(Source records)
=== Section Start ===

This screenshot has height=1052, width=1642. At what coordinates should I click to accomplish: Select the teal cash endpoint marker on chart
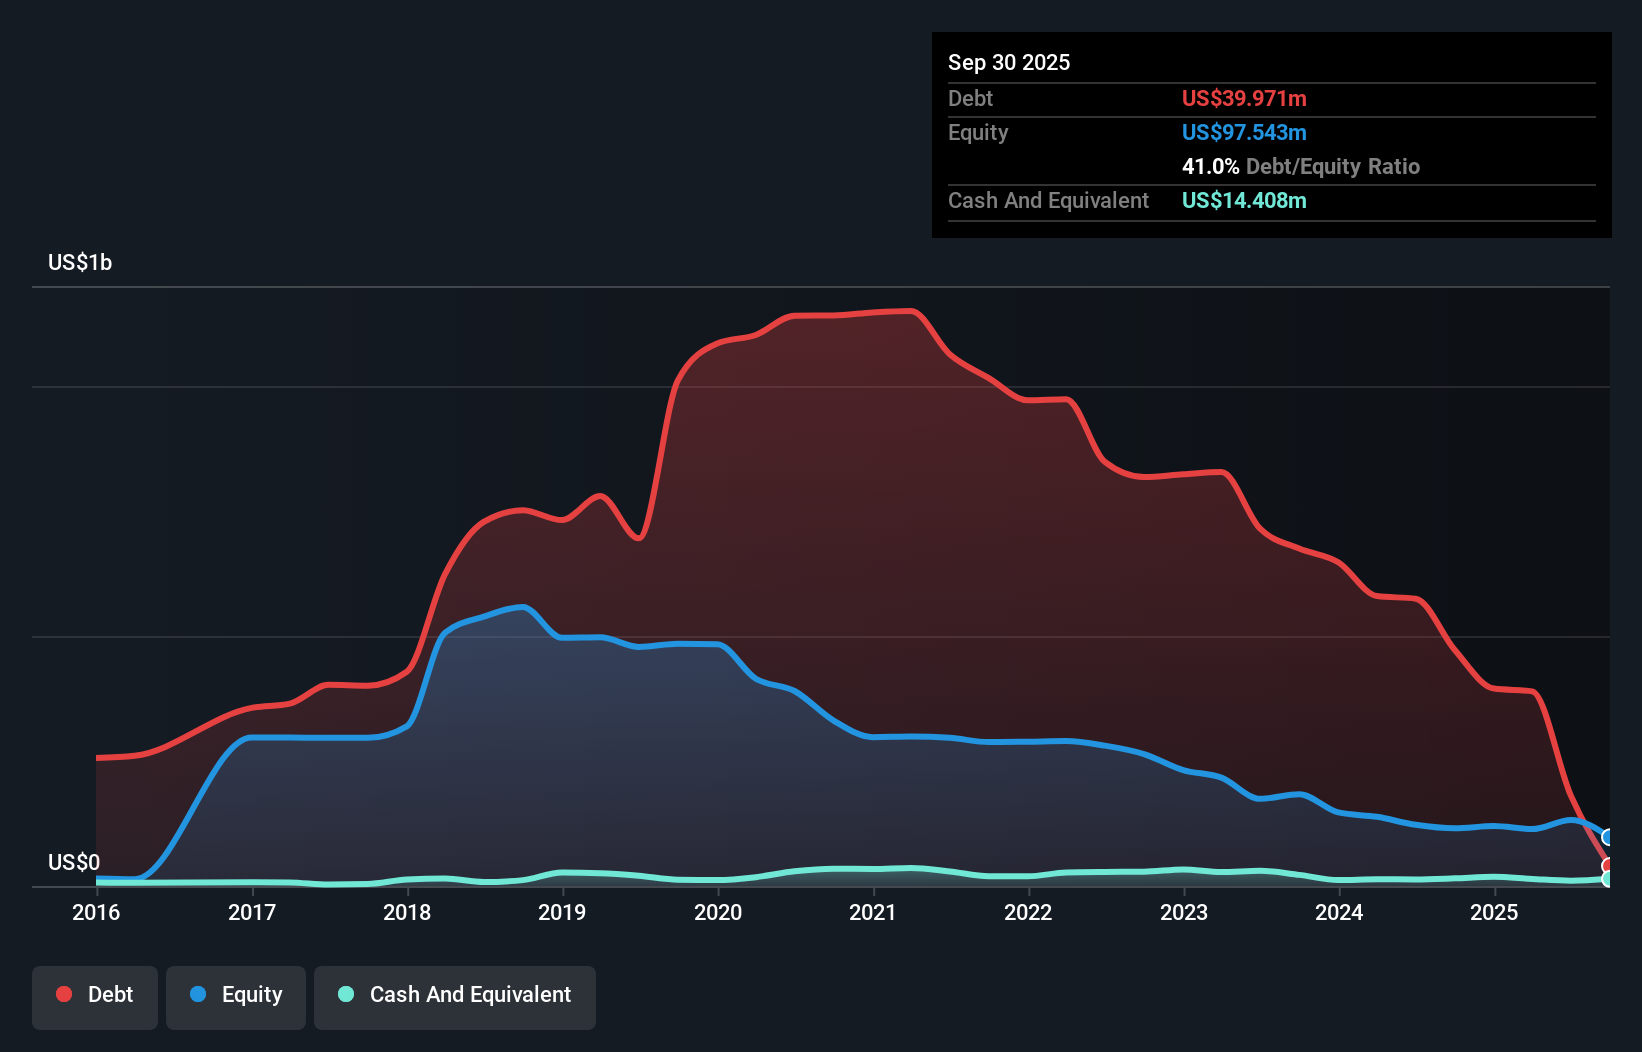point(1606,880)
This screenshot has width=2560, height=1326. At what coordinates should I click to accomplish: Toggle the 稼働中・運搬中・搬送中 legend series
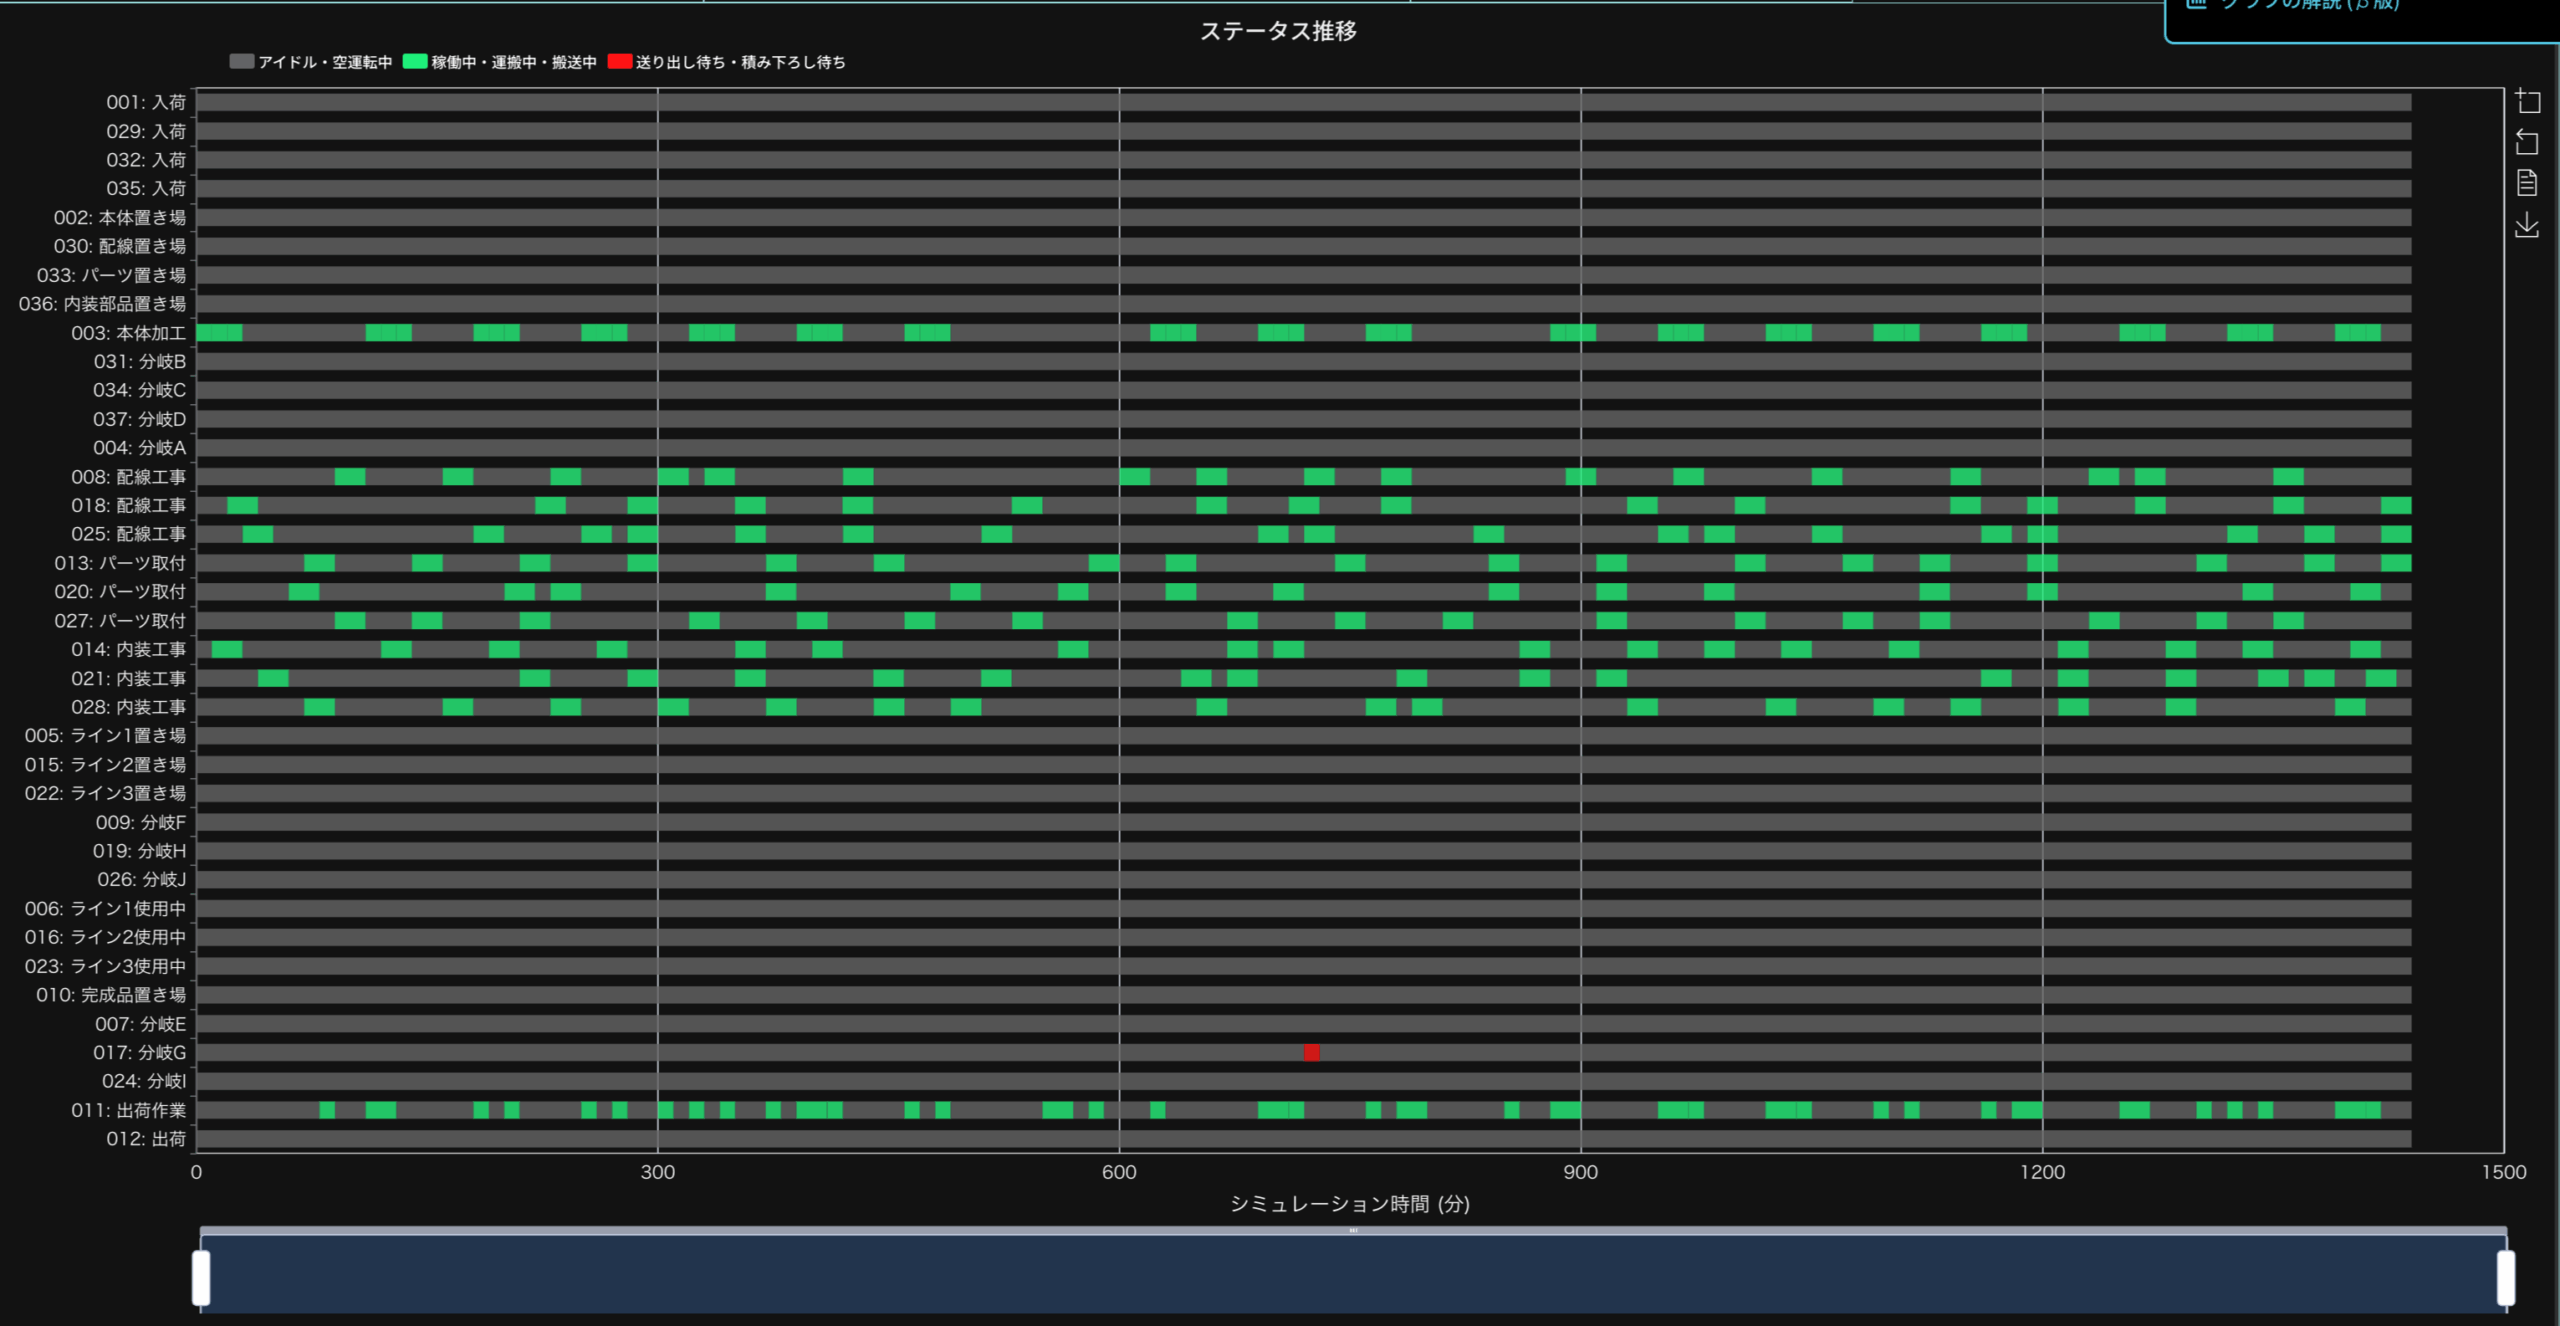tap(513, 62)
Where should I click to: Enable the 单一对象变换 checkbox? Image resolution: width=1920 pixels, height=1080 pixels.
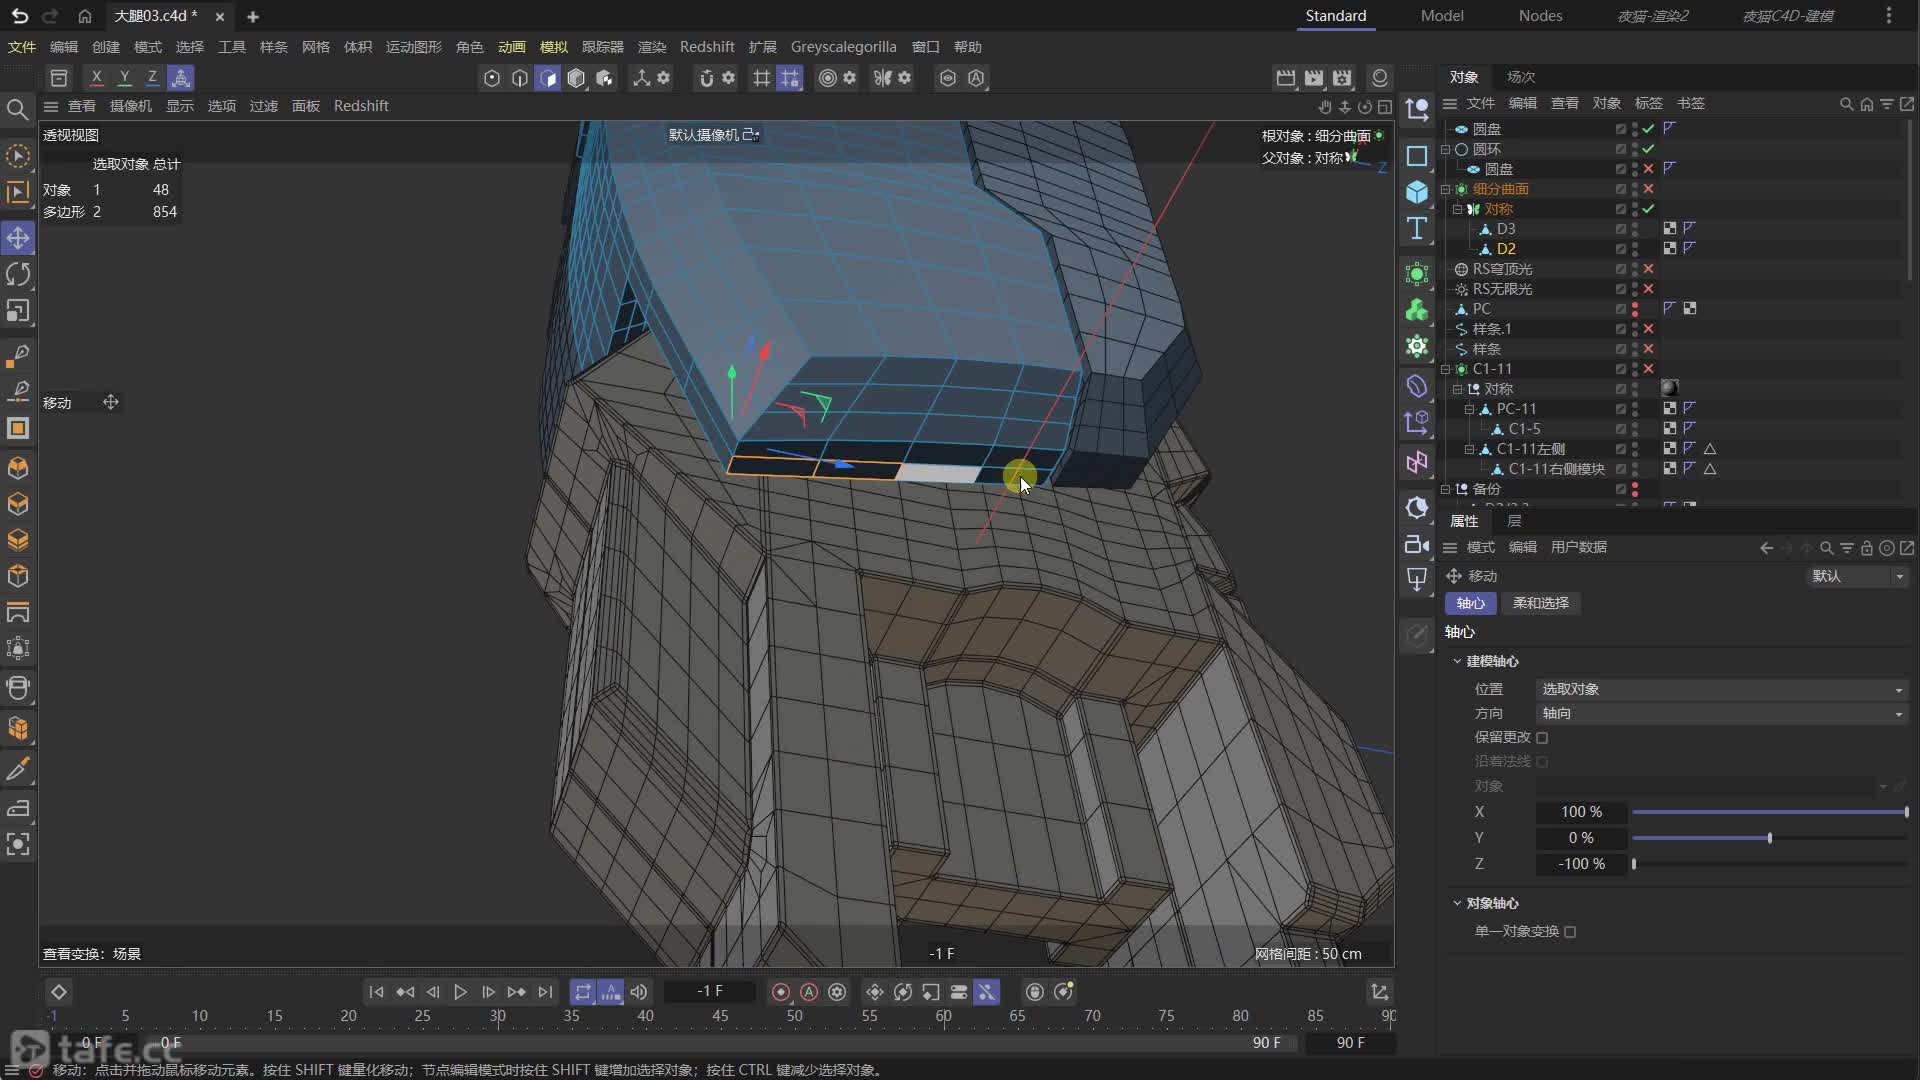1570,932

=== Section End ===

__Your goal__
Output only the lines that run from the line containing "Where should I" to the last line of the data, exactly as they stand and without pictures.

__Reply to the task__
Where should I click to: Enable the 单一对象变换 checkbox? Image resolution: width=1920 pixels, height=1080 pixels.
1570,932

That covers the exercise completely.